_The request_.
Rewrite every item below as a numbered list with one line per entry, skipping any blank lines.
+---+
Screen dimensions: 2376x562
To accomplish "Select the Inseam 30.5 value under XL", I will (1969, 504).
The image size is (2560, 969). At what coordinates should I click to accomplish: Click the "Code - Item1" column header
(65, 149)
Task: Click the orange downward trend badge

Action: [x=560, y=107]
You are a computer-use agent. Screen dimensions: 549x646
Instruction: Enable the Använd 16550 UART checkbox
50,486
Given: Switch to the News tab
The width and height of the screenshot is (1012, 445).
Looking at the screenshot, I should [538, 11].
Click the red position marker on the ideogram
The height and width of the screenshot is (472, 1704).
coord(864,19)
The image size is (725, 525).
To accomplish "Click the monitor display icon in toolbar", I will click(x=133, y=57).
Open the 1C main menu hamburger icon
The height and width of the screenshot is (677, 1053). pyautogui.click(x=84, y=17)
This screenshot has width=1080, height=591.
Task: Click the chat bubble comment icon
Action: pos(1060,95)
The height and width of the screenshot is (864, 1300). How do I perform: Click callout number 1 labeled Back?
+---+
_Final result_.
1. Screen dimensions: 2376x562
2. To accomplish "Select the Inseam 30.5 value under XL", I will (1969, 504).
3. The image size is (2560, 969). At what coordinates should I click to accomplish: Click the "Code - Item1" column header
4. (65, 149)
5. Task: Click the orange downward trend badge
6. Action: [x=560, y=107]
7. You are a computer-use agent. Screen dimensions: 549x646
8. Instruction: Enable the Använd 16550 UART checkbox
9. 50,486
10. Given: Switch to the News tab
11. The width and height of the screenshot is (1012, 445).
12. Looking at the screenshot, I should [538, 11].
13. Click the red position marker on the ideogram
14. The height and width of the screenshot is (472, 1704).
15. coord(864,19)
16. The image size is (725, 525).
17. To accomplish "Click the monitor display icon in toolbar", I will click(x=133, y=57).
18. Open the 1C main menu hamburger icon
19. The height and width of the screenshot is (677, 1053). pyautogui.click(x=84, y=17)
20. This screenshot has width=1080, height=591.
21. Task: Click the chat bubble comment icon
22. Action: pos(1060,95)
23. The height and width of the screenshot is (864, 1300). How do I perform: Click callout number 1 labeled Back?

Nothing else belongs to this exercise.